The Affordable Care Act has 3 primary goals:
- Making health insurance affordable to more people by providing consumers from low income households with subsidies to lower costs.
- Expanding the Medicaid program to cover all adults with income below 138% of the federal poverty level.
- Supporting innovative medical care delivery methods designed to lower the costs of health care generally.
It impacts everyone in different ways. For example, those with pre-existing conditions such as asthma, diabetes and cancer, cannot be turned away from insurance agencies making it easier for anyone to receive insurance. Additionally, people with be able to stay on their parents insurance until age 26. This alleviates the burden to obtain health care independently throughout college, graduate school and in early stages of employment. Insurance companies will no longer hold the power to cancel insurance at any point. Finally, the law prohibits health plans from putting annual or lifetime dollar limits on most benefits you receive.
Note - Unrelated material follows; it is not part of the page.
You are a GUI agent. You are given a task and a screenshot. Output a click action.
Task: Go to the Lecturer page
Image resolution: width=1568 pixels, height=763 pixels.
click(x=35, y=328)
The Affordable Care Act benefits a wide variety of people as it makes insurance more affordable, accessible and regulated. Criticisms include the further socialization of healthcare, or the shift from privatized insurance to public insurance, and the increased the amount of taxes paid by $10 billion. While there is validity to these claims, the ACA truly helps a large portion of the country with a much smaller cost than in the past.